I have logged it upstream as issue #3115 at bugs.python.org. Re "will not trigger ... because the check on d won't trigger ... I don't see how Python does the right thing if readdir() _does_ return an error" The rest of the code is correct apart from the misplaced errno initialization. Before the loop, d is set to PyList_New(0), a new python list. If d is null (list init failed), the routine returns immediately. So, by the time the loop is entered, d is known to be non-null. The loop is exited in one of two ways: (1) readdir returns null, in which case d is still non-null upon loop exit, (2) a failure occurs during attempts to copy or convert a file name or to append it to the list, in which case d is explicitly set to null before exiting the loop. At the end of the loop, a test is made for errno != 0 && d != NULL The "d != NULL" means that the loop exited for reason #1 (by readdir returning null instead of by a failure in another part of the code) and the "errno != 0" means readdir encountered an error not just the normal end of directory. Therefore, the test "if (errno != 0 && d != NULL)" is a correct test for "readdir encountered an error" -- as long as errno was set to 0 before readdir. Re: "In createrepo, can you try..." I can't, because I've already patched python. But I do know that if I take out the "try:" altogether it will fail with "Errno=12 (unable to allocate memory)". Re "I just tried ... and got nothing" --- were you on an x86_64 machine? It is only on x86_64 that I've seen glibc's malloc set errno=12 despite succeeding. And it only happens sporadically. Memory allocation may be set slightly differently on your machine. In any event, given the possibility that malloc (or other system calls) can set errno even when they succeed, the python code as it stands is obviously incorrect because if errno is NOT initialized to 0 right before calling readdir, then the test for errno != 0 upon loop exit for reason #1 is no longer an accurate test for readdir returning an error.
""" At the end of the loop, a test is made for errno != 0 && d != NULL The "d != NULL" means that the loop exited for reason #1 (by readdir returning null instead of by a failure in another part of the code) """ ...you're right, for some reason I read that as "d == NULL" ... so I can see how it could happen, and I don't see any possible problems with the fix. I'm building the fix for Fed-9 now: http://koji.fedoraproject.org/koji/taskinfo?taskID=663001 """ Re "I just tried ... and got nothing" --- were you on an x86_64 machine? """ ...yes, I'm on x86_64.

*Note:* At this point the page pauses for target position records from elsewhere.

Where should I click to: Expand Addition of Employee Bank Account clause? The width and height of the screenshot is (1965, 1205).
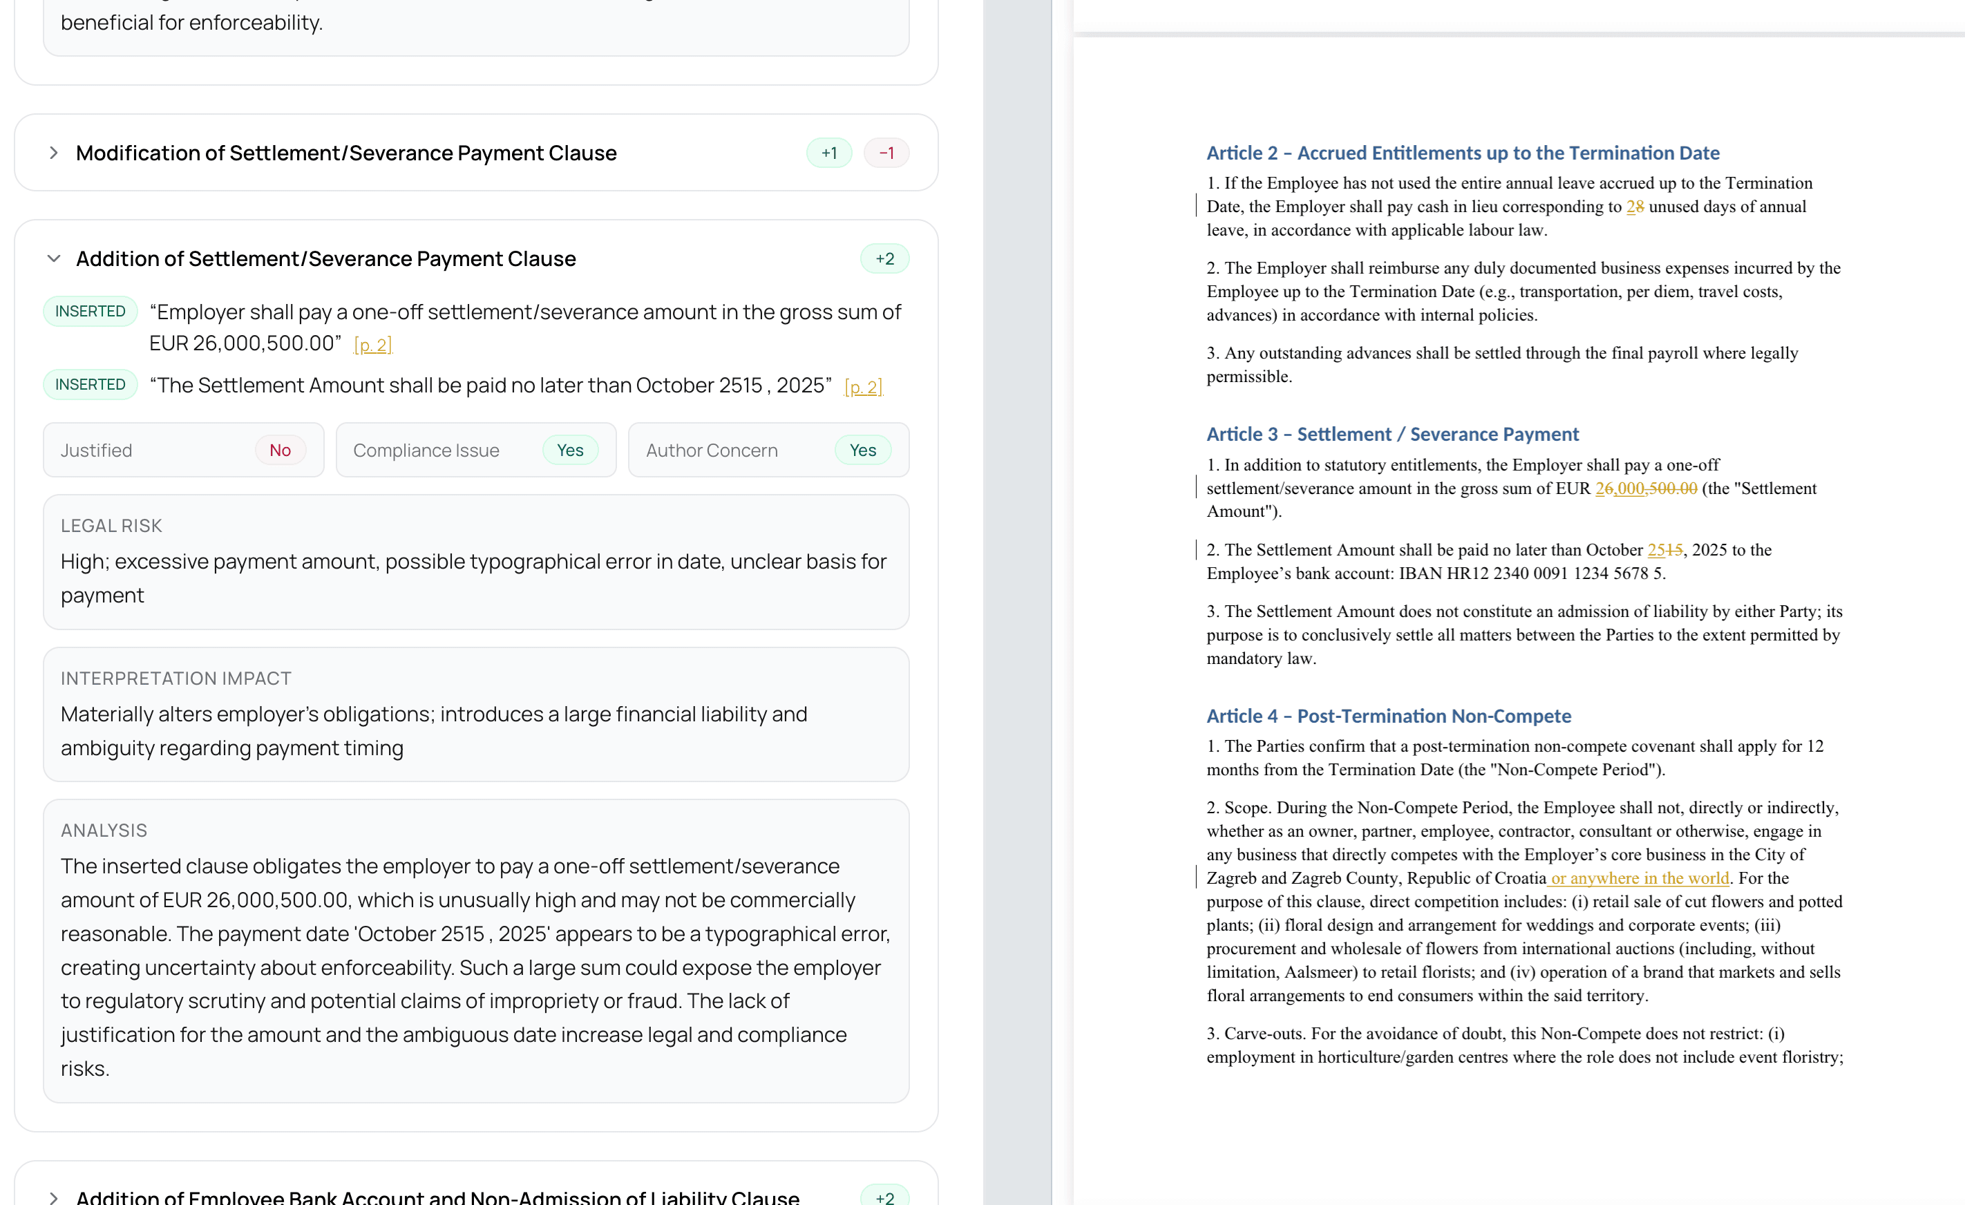53,1197
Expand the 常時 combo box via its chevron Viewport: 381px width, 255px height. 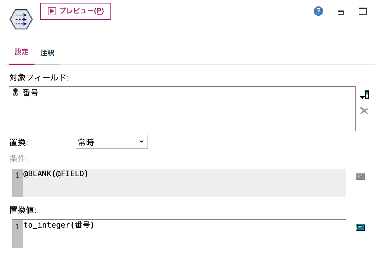pos(141,142)
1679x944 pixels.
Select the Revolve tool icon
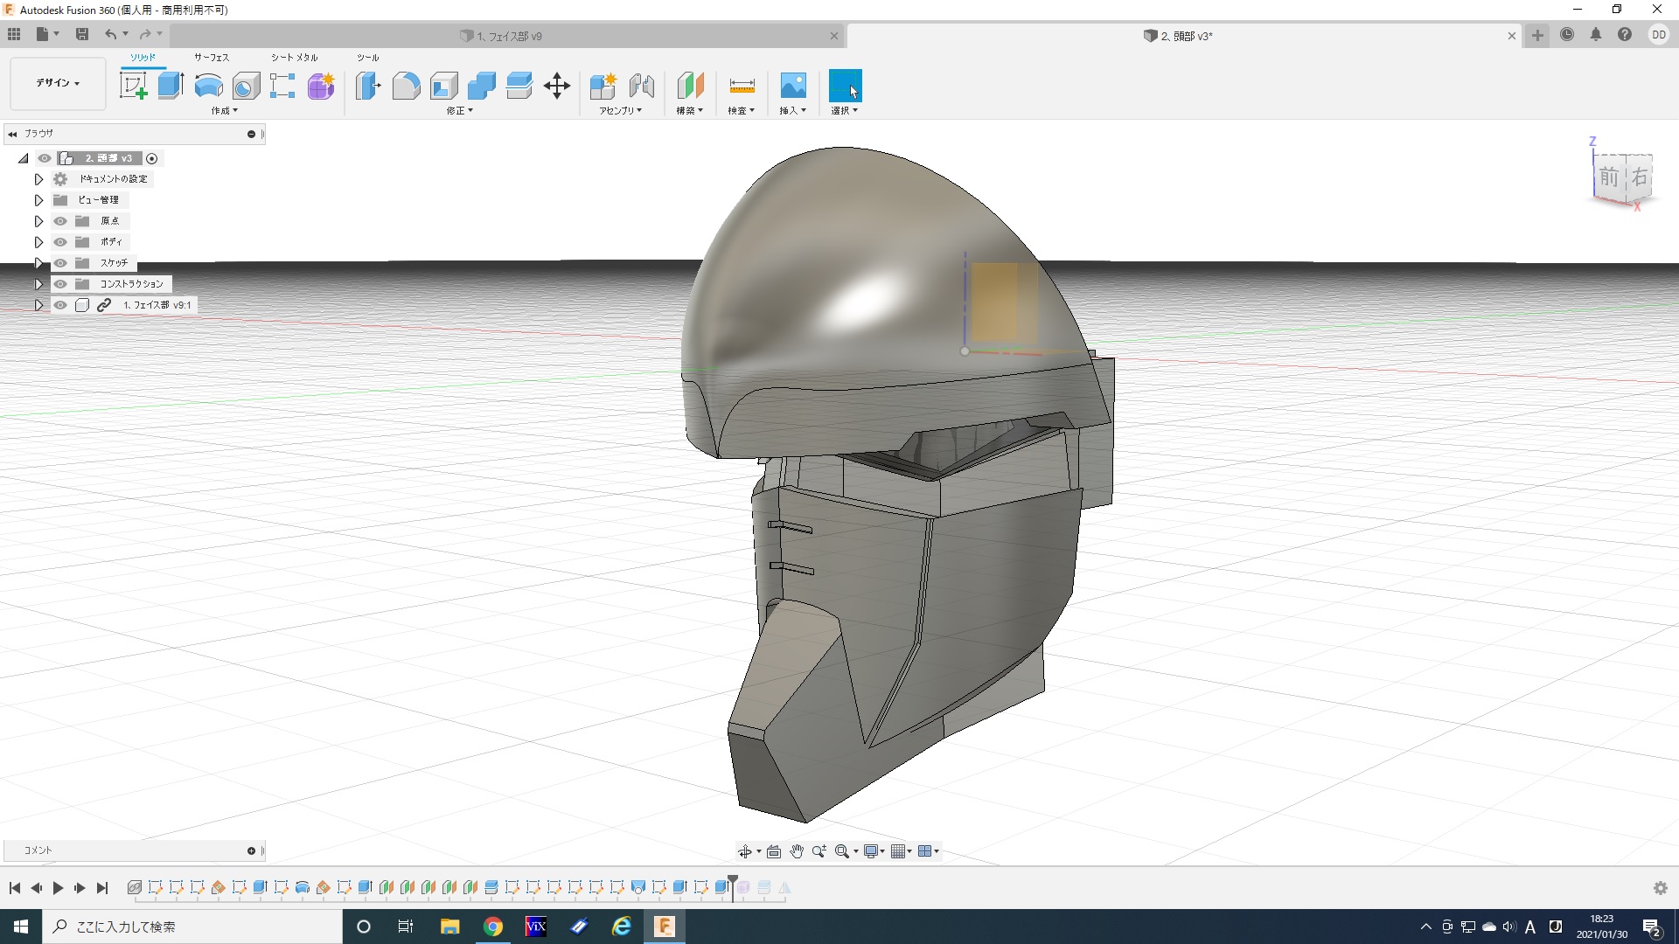pyautogui.click(x=208, y=86)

python-2.5.1-26.fc9 has been submitted as an update for Fedora 9
python-2.5.1-26.fc8 has been submitted as an update for Fedora 8
python-2.5.1-26.fc9 has been pushed to the Fedora 9 testing repository. If problems still persist, please make note of it in this bug report. If you want to test the update, you can install it with su -c 'yum --enablerepo=updates-testing update python'. You can provide feedback for this update here: http://admin.fedoraproject.org/updates/F9/FEDORA-2008-5366
python-2.5.1-26.fc8 has been pushed to the Fedora 8 stable repository. If problems still persist, please make note of it in this bug report.
python-2.5.1-26.fc9 has been pushed to the Fedora 9 stable repository. If problems still persist, please make note of it in this bug report.
my FTBFS rebuilds in mock suffered a few failures with -25; will try now with -26.
F-8 and F-9 updates pushed to stable, closing.